Это то немногое, что можно узнать о последних годах мирной жизни поэта недалеко от Копакабаны, о жизни поэта-эмигранта в Бразилии в русской, лишь слегка латинизированной среде, — до переезда в Дом Престарелых Артистов в далеком (хотя зеленом) предместье города. Но дальше, буквально на той же странице, мы находим рассказ все о том же, о «самом главном» для поэта (что, как он полагал из русских поэтов его в первую очередь и выделяло). Возник приводимый ниже абзац потому, что в своем письме и высказался более чем положительно по поводу написанного еще в середине 30-х годов стихотворении Перелешина «К Люсьену Летинуа». Мне не хотелось объяснять ему, что вполне спортивный исторический Люсьен (умерший от тифа) имел мало общего с возникшим у Перелешина образом. Но стихи-то вышли прекрасные, что я прямо и написал. Рассказ о «харбинском скандале» вокруг этого стихотворения достоин быть процитирован: поэт, кажется, решил, что я понял его ориентацию с самого начало (это было вовсе не так, но… выдумка тут, пожалуй, важней истины, ибо именно она стала достоянием искусства.

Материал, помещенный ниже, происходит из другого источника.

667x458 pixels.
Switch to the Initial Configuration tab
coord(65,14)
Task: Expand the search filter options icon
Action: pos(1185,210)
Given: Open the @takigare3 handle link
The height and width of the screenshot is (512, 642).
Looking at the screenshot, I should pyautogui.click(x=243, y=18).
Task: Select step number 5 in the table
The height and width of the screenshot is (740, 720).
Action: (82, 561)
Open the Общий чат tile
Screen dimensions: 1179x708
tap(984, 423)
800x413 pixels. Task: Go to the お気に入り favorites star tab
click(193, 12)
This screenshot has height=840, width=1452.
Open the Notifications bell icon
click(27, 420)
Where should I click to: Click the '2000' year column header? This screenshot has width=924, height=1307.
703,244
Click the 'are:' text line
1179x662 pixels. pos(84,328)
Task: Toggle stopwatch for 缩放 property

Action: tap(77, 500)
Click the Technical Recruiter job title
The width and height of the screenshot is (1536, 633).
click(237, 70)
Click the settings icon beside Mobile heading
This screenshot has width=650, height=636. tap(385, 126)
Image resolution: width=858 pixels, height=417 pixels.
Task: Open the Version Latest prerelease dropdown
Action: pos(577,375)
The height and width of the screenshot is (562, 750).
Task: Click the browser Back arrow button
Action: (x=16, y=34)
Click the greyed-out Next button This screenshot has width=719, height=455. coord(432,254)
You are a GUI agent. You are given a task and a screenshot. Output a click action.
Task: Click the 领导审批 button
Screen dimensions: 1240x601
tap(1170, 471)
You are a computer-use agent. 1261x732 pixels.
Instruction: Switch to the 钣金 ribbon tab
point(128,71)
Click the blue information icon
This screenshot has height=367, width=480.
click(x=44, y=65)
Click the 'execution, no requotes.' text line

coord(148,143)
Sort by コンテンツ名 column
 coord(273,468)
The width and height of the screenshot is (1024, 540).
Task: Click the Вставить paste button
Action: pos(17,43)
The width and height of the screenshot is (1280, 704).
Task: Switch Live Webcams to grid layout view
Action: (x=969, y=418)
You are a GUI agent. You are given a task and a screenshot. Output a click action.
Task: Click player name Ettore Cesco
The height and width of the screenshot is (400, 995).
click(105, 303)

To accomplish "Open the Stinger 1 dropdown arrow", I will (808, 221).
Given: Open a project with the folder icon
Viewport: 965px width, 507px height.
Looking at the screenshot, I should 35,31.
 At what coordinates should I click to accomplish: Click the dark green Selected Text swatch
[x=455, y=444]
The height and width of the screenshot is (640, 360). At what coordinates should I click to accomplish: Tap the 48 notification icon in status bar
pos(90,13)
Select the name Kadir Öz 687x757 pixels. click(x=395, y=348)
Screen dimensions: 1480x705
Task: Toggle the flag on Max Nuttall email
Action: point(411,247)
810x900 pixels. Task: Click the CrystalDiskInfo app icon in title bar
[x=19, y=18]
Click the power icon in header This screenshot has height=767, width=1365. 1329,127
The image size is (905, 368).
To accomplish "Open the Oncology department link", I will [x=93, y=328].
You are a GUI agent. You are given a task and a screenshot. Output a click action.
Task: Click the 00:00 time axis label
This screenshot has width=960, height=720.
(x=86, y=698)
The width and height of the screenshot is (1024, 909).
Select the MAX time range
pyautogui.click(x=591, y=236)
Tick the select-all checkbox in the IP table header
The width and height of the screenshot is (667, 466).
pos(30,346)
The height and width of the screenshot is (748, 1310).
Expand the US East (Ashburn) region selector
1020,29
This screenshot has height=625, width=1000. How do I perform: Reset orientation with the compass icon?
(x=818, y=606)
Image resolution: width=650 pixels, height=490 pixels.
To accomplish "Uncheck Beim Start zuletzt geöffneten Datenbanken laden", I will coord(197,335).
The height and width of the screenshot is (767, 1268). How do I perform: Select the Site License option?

«Мою „левшизну“ многие в Китае понимали (Ачаир часа полтора читал мне лекцию о том, что, совокупляясь с женщиной, можно молиться, а если вместо женщины юноша, то… и т. д.: по поводу моего „К Люсьену Летинуа“, которое по недосмотру Кауфмана проскочило в „Рубеже“, после чего Евгений Самойлович обвинял в этом Рокотова, а Рокотов возражал, что весь материал что весь материал для очередного номера представил Е. С. и получил его, как утвержденный). Уже в Шанхае Н. В. Петерец говорил мне, что „К Люсьену“ — едва ли не лучшее стихотворение, кем-либо написанное на Дальнем Востоке. Шанхайские „островитяне“ вообще были умнее, чем харбинцы, и смотрели на вещи шире: меня всюду приглашали вместе с Тан Дун-тянем (о котором прочтете в одной из последних песен „Поэмы без предмета“». Но об этом в письмах ко мне — едва ли не сотни абзацев, а вот про пирог с творогом (какой-то совершенно василье-розановский) и про «Синзано» (как читатель понял, у нас этот вермут называют «Чинзано») — считанные строки. Поэт — все-таки живой человек, не сексом насущным и даже не только поэзией он живет, нужен и кусок пирога, да только «сандуиш американо», в девичестве гамбургер, в Рио-де-Жанейро и в московском Макдональдсе — совсем не одно и то же. Да и помнить о том — плюс сорок за окном у поэта или минус сорок (было почти такое в Москве на моей памяти, было) — тоже надо. Кто привык к одной температуре, в другой жить не может, даже вороны и галки в большинстве стран — разные. А ведь поэзия строится из всего этого материала.